## SUPPLIED INFORMATION

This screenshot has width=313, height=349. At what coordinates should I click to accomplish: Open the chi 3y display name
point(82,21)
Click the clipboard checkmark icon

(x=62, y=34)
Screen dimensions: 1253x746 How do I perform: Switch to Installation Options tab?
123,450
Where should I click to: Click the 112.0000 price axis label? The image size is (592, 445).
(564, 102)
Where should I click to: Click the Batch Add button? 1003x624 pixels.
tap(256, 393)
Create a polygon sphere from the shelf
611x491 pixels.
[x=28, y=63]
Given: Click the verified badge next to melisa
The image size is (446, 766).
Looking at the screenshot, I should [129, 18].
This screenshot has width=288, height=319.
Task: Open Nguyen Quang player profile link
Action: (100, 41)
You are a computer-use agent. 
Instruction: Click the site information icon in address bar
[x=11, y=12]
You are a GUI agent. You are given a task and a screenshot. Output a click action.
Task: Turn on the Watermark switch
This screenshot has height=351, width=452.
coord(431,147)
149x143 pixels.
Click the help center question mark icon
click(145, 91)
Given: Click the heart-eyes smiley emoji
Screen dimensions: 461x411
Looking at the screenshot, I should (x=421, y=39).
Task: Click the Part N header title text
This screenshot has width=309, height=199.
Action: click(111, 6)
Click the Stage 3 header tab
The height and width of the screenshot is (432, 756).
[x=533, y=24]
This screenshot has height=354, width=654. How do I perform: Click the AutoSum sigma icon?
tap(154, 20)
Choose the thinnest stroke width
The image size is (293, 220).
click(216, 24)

## PROBLEM DETAILS
Only the lines from the one holding "149x143 pixels." to the end of the listing are to be written out, word for word.

## SOLUTION BELOW
149x143 pixels.
Click the help center question mark icon
click(145, 91)
Given: Click the heart-eyes smiley emoji
Screen dimensions: 461x411
Looking at the screenshot, I should (x=421, y=39).
Task: Click the Part N header title text
This screenshot has width=309, height=199.
Action: click(111, 6)
Click the Stage 3 header tab
The height and width of the screenshot is (432, 756).
[x=533, y=24]
This screenshot has height=354, width=654. How do I perform: Click the AutoSum sigma icon?
tap(154, 20)
Choose the thinnest stroke width
The image size is (293, 220).
click(216, 24)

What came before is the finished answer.